Pentagon confirms 1-year delay for JSF

Pentagon officials on Feb. 16 confirmed Deputy Defense Secretary Bill Lynn’s announcement one day prior that the F-35 Joint Strike Fighter program will be delayed by about one year.

The Pentagon’s No. 2 official said this week that the jet’s development schedule would slip between 12 months and 13 months despite an aggressive restructuring of the program that was announced earlier this month.

“The development was originally projected to last an additional 30 months; we think with the additional test aircraft it will be closer to a delay of about 12 or 13 months, but I can’t give you the cost numbers,” The Australian newspaper quoted Lynn as saying during a speech at a shipyard in South Australia. He did not say if this would affect the delivery timeline for the JSF.

The delay is a result of the integration of additional test aircraft that were mandated under the restructuring, which also extended system development and design until 2015, according to a Pentagon official.

“That is a true statement, the driver on this is the test aircraft,” the official said Feb. 16. “The driver on this whole thing, about a year, is due to the additional test aircraft.”

Like Lynn, the official would not comment on how this will affect the delivery schedule for the plane.
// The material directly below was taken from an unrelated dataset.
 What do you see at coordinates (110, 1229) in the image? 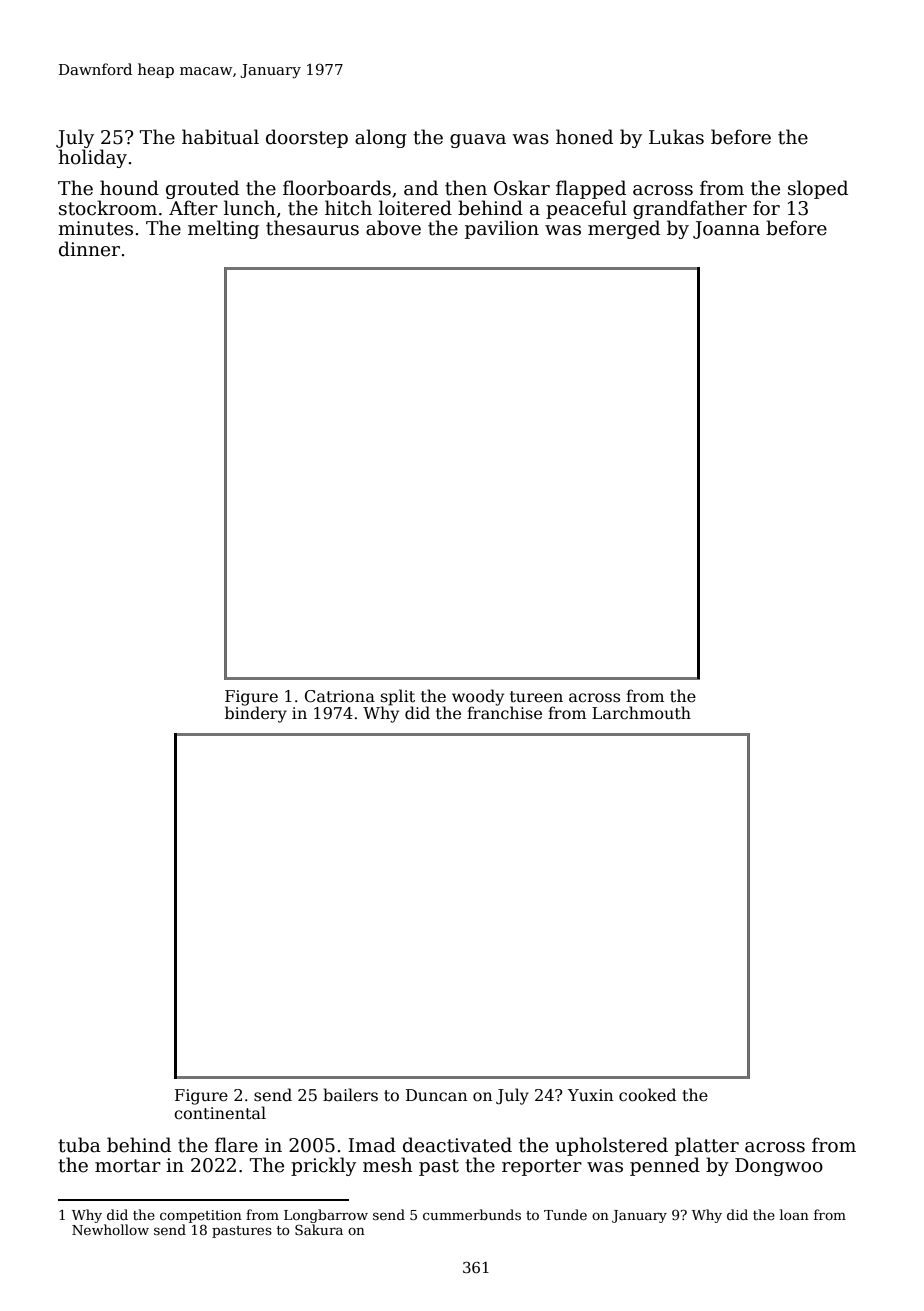
I see `Newhollow` at bounding box center [110, 1229].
The Marine Corps is set to get its first F-35s in 2012, with the Air Force and Navy scheduled to receive their jets in 2013 and 2014, respectively.

On Feb. 1, Steve O’Bryan, Lockheed’s vice president for F-35 business development, told reporters that while the jet’s flight tests are roughly six months behind schedule, the company will deliver the plane in time to meet the Marine Corps’ initial operating capability date of 2012.

“I think you’ll see that we’re going to deliver all the SDD jets by the end of this year and get them in flight test,” O’Bryan said.

Under the Pentagon’s restructuring that was announced Feb. 1, Defense Secretary Robert Gates ordered an additional test jet and $2.8 billion be put into the extended F-35 SDD, withheld more than $600 million in performance fees from Lockheed, cut planes from F-35 acquisition coffers and fired Marine Corps Maj. Gen. David Heinz, the Pentagon’s F-35 program manager.

The Defense Department is requesting $10.7 billion in its 2011 budget to continue development on the F-35 and purchase 43 of the planes.